[What you should do]
Across the records, find how many lines include the string "This" and answer with only the figure.

[The data]
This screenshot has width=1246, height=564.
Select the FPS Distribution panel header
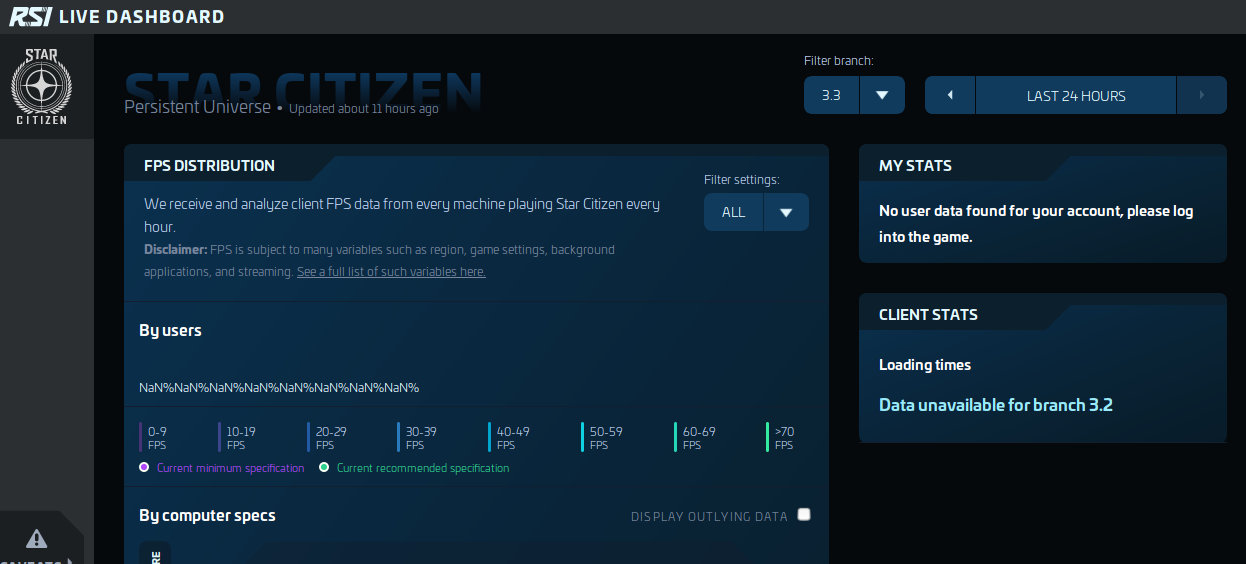pos(209,166)
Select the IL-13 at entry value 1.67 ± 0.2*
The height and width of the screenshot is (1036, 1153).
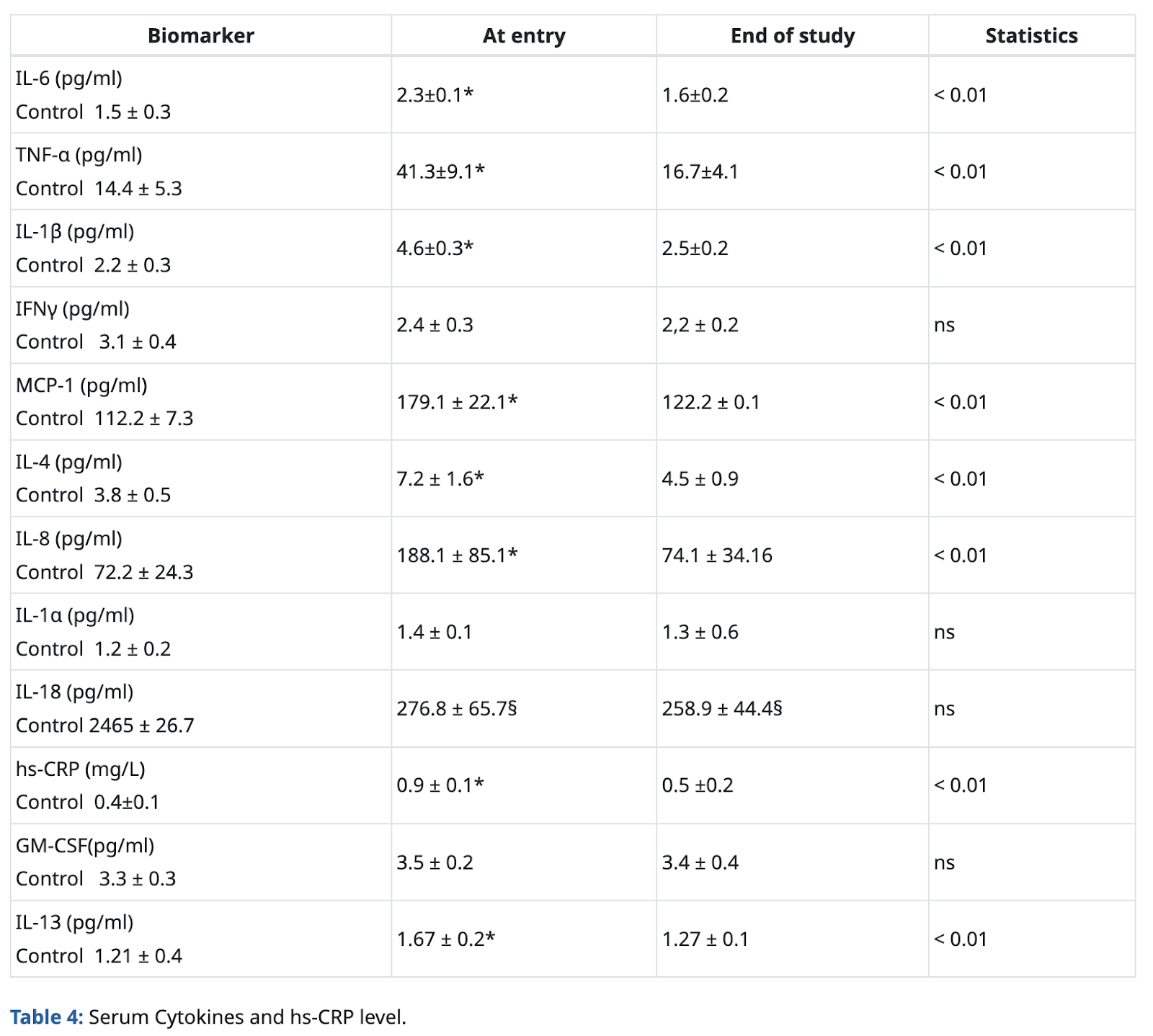click(x=446, y=939)
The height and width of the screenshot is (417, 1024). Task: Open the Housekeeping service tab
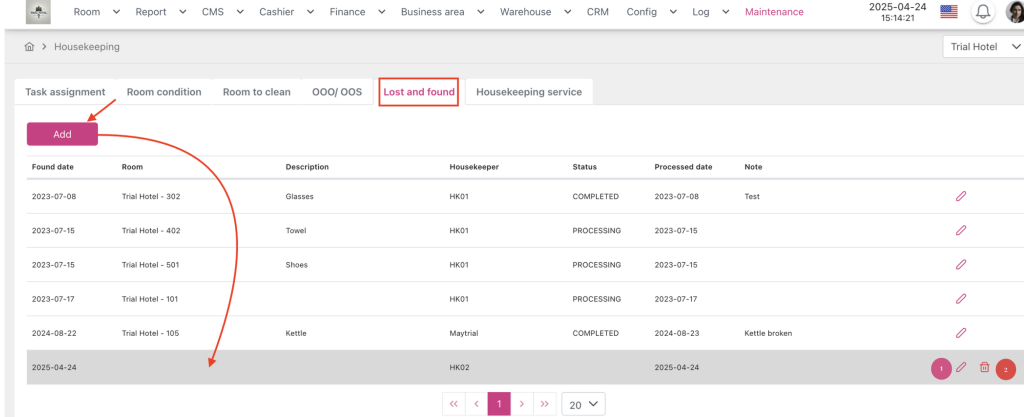(x=528, y=92)
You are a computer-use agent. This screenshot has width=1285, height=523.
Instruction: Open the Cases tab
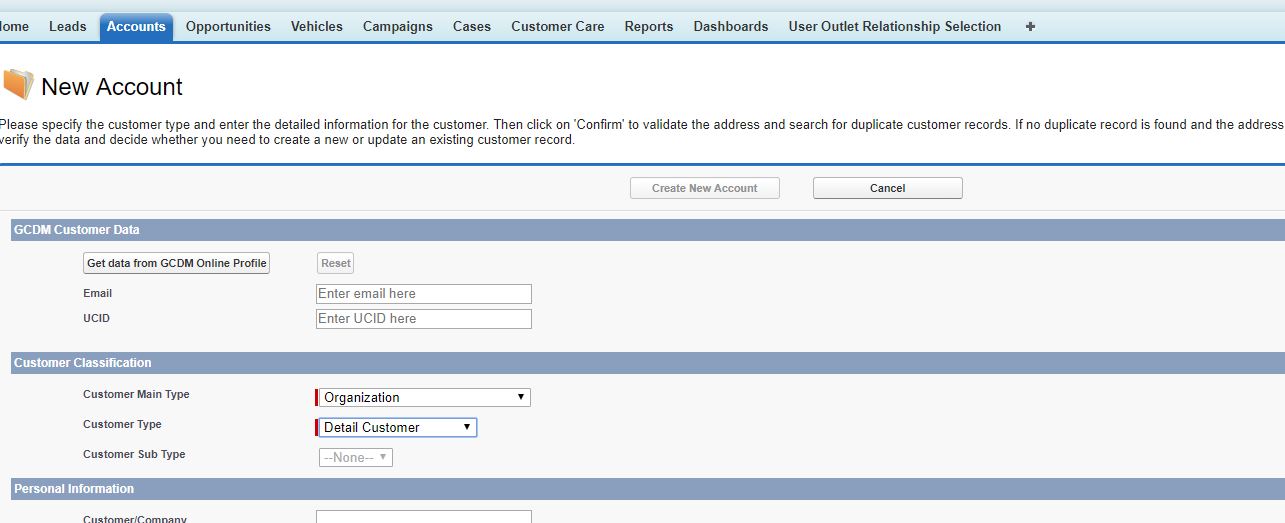[x=471, y=27]
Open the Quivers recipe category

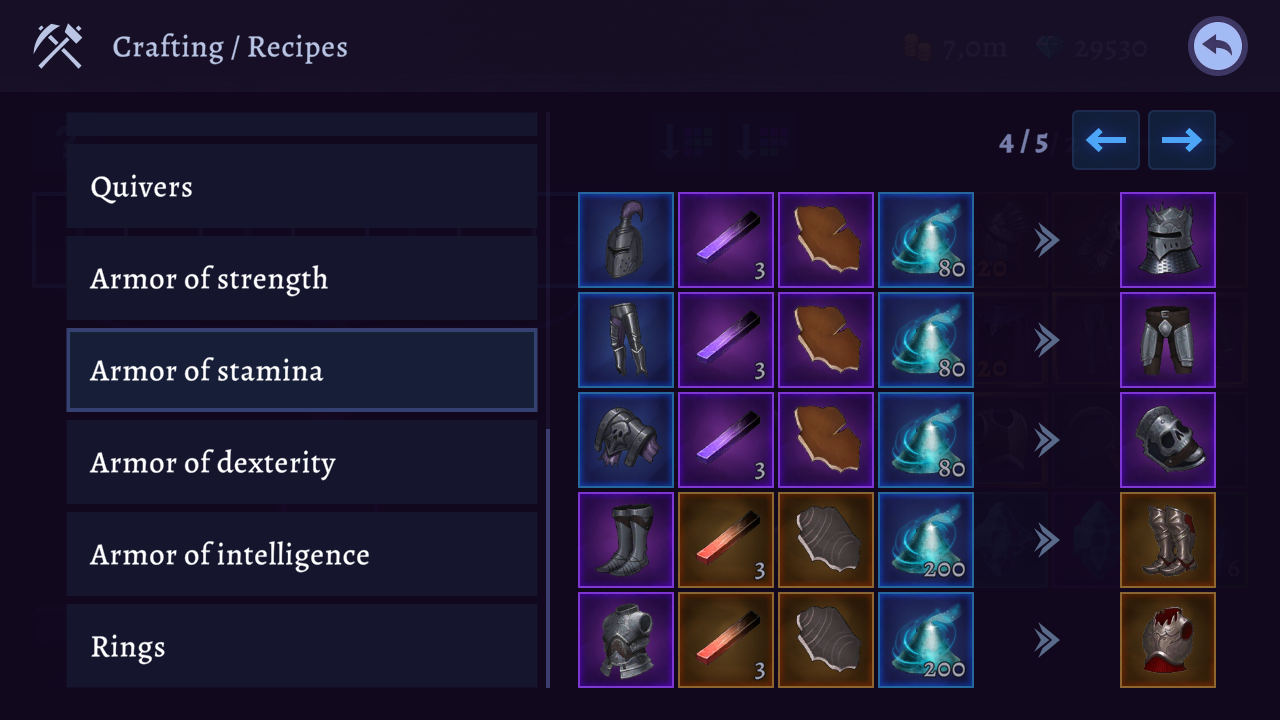coord(301,187)
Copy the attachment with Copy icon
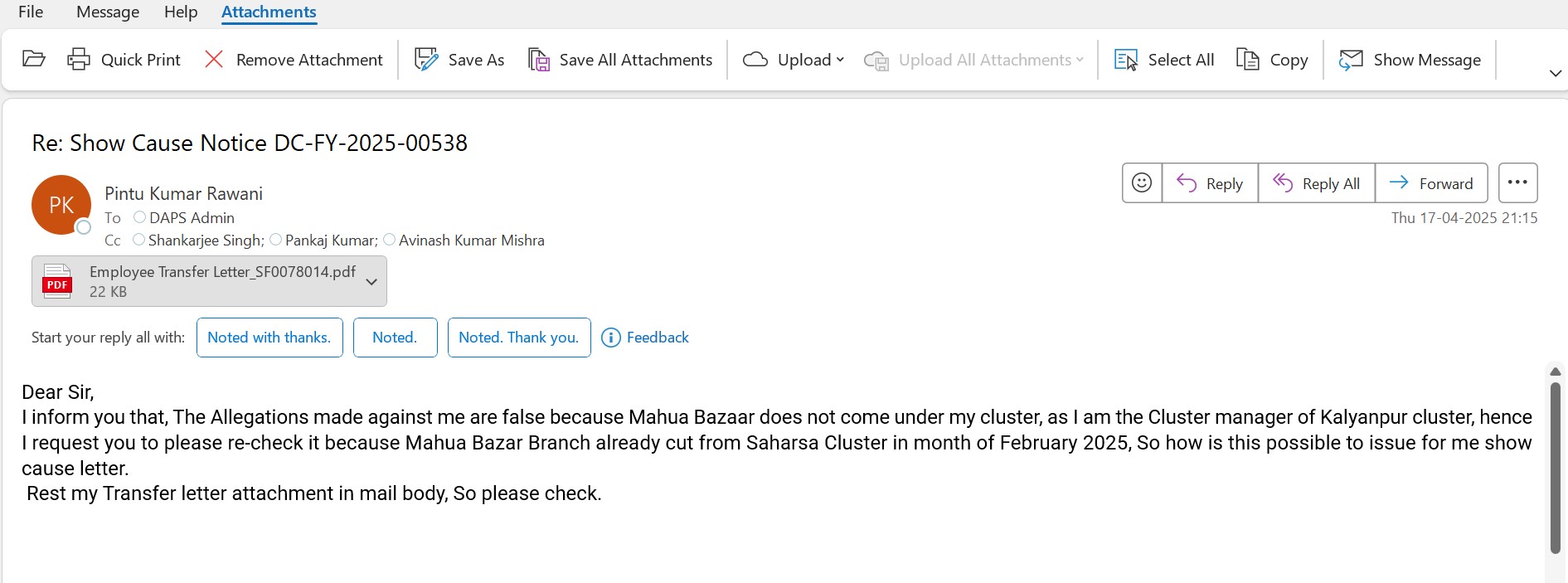Image resolution: width=1568 pixels, height=583 pixels. (1248, 60)
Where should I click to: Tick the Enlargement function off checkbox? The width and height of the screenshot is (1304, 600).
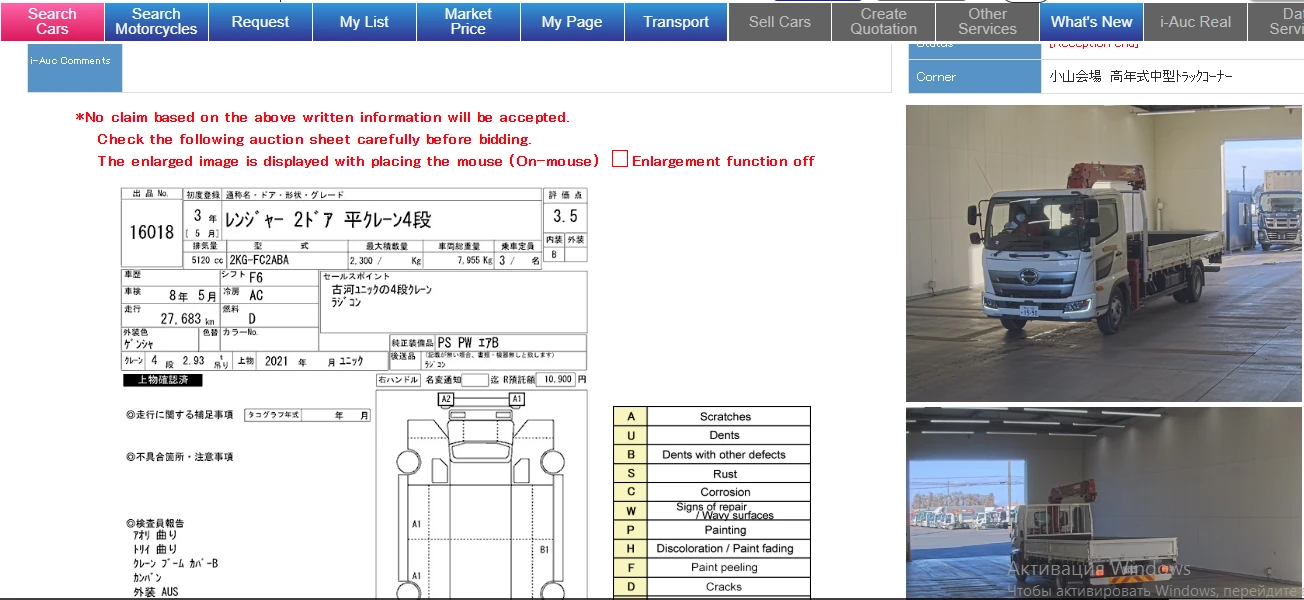point(620,160)
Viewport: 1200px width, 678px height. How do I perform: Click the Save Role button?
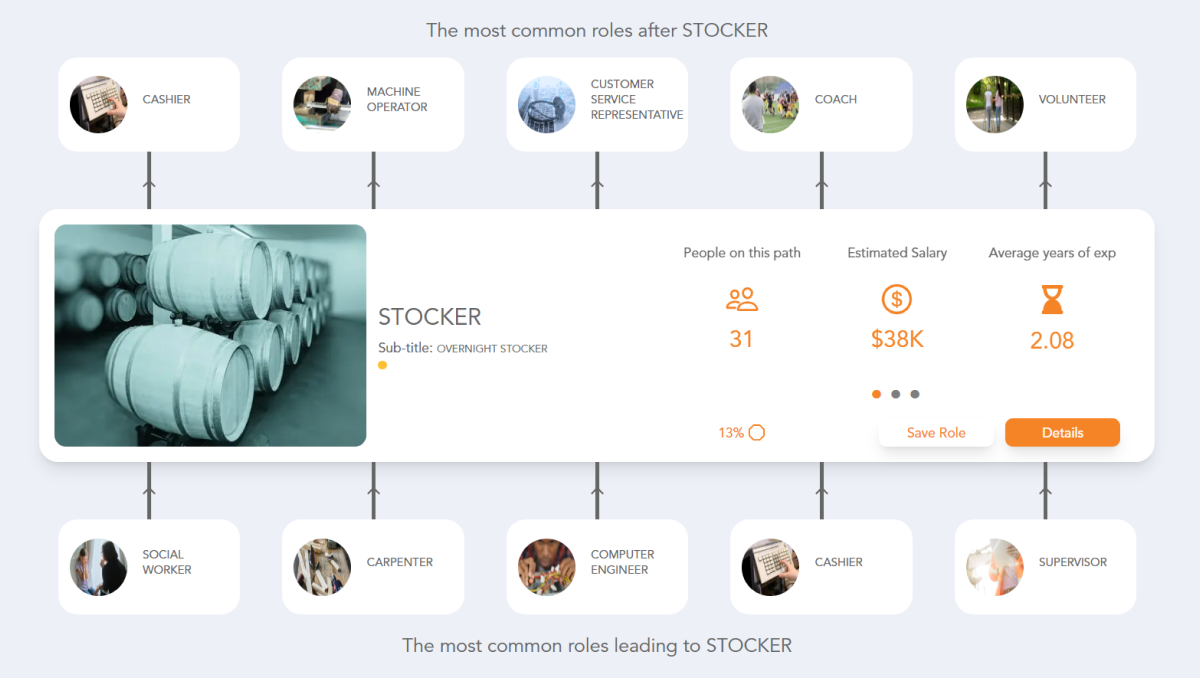tap(936, 432)
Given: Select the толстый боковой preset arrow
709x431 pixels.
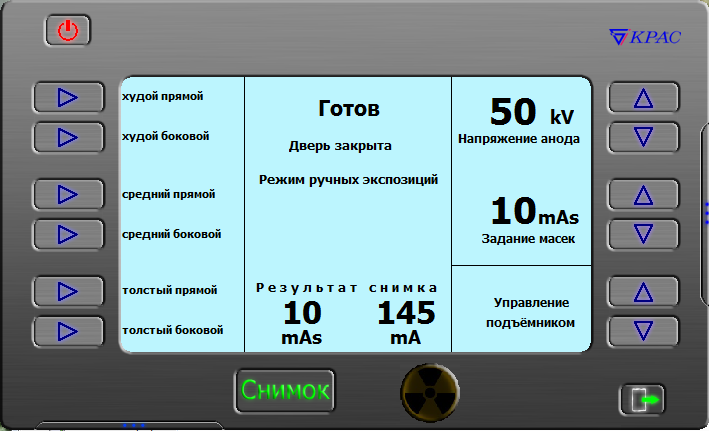Looking at the screenshot, I should click(68, 330).
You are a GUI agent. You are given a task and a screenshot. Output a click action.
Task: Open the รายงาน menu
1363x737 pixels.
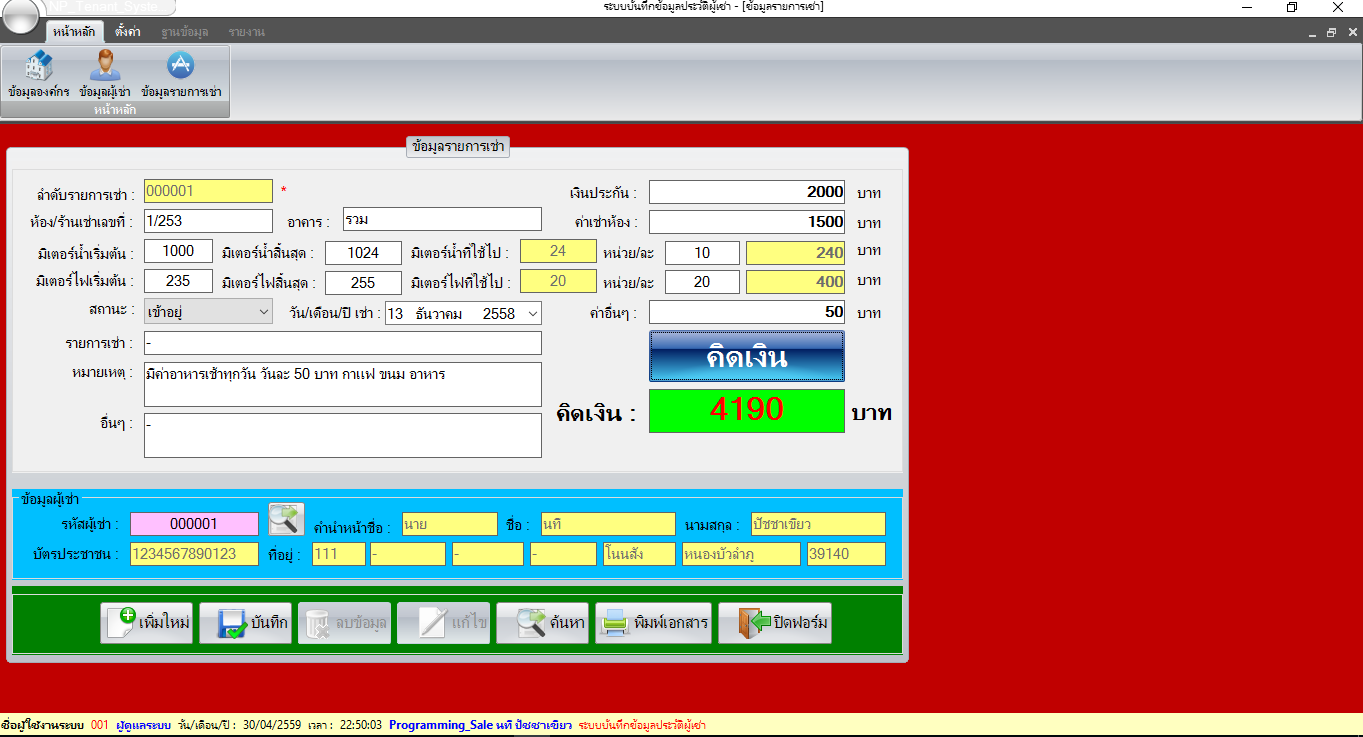coord(245,30)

[Task solution]
2